REQUIRED WORK
1. Translate this sentence from the text about remembering 2006 into Spanish: "It was an exciting time for us, and an overwhelming time."
2. Count the lines of the rows that contain the string "resolution", and give only the number.

DOCUMENT EXTRACT
Have you ever had a sweet memory pop into your head in the most unexpected moment? Something that made your heart sing, your eyes sting, or your tummy flutter? My mom just moved to Arizona to be near us and I was unpacking her kitchen. As I unwrapped a bottomless well of dishes from the boxes stacked in the breakfast nook, I remembered a time when my stinky feet were tenderly washed.
Back in 2006, Jonathan took his first “real” job in Asheboro, North Carolina. He had been in school and residency for the past 13 years. It was an exciting time for us, and an overwhelming time. Our daughter was barely two years old, our son was six months old, and I felt like I hadn’t had a good night sleep since Y2K. Jonathan got pneumonia when Nathan was six weeks old and had to be quarantined from both children for nearly eight weeks. Nathan was ill and needed to be fed every two hours or so. We had put our house in Michigan up for sale and we needed to vacate on a moment’s notice for potential buyers to come inspect it. We also had home visits from our social worker as we awaited Nathan’s adoption papers to be finalized. To say it was stressful would be an understatement. To say I was cheerful through all of this would be more than a little white lie.

EXERCISE INPUTS
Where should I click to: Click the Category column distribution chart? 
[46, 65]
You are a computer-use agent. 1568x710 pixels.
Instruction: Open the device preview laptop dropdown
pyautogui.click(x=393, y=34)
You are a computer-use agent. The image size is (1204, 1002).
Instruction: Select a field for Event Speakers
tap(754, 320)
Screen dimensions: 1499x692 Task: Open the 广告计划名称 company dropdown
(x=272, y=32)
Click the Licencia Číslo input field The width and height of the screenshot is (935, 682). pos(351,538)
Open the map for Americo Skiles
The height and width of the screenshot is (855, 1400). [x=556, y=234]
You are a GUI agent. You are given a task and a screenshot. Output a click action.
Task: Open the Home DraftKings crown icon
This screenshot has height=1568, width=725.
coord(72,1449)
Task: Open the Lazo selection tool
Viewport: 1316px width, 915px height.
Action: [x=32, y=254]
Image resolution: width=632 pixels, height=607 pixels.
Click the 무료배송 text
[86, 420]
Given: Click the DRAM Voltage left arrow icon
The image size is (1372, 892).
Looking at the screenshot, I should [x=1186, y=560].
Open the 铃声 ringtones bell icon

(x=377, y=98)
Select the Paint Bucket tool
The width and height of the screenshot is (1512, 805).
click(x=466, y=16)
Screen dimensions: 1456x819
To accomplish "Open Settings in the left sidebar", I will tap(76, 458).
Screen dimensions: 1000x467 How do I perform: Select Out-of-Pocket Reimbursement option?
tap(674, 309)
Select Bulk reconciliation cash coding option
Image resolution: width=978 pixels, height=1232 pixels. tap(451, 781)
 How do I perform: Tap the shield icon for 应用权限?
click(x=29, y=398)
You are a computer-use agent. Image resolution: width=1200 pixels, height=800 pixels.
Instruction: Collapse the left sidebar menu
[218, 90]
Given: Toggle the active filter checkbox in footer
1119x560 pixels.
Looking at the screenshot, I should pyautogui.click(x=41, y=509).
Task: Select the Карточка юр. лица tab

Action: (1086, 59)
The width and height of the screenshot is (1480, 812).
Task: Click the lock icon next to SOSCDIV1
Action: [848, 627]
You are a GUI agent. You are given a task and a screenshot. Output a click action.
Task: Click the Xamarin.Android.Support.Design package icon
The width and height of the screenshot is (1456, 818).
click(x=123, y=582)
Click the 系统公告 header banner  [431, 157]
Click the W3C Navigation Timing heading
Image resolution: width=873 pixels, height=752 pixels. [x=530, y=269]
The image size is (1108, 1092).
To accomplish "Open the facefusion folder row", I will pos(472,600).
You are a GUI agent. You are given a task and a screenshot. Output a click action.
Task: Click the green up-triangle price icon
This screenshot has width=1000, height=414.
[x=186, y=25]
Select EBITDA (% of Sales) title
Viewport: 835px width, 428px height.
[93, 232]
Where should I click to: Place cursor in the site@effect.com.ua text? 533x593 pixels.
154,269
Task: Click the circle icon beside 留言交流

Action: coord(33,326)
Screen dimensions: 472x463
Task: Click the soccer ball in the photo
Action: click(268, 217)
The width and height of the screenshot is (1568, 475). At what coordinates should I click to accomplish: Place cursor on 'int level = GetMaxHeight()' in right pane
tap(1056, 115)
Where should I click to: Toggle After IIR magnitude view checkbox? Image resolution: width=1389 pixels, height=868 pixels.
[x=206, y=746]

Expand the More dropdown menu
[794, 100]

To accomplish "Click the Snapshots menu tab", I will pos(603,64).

ANSWERS
1. Fue una época emocionante para nosotros, y una época abrumadora.

2. 5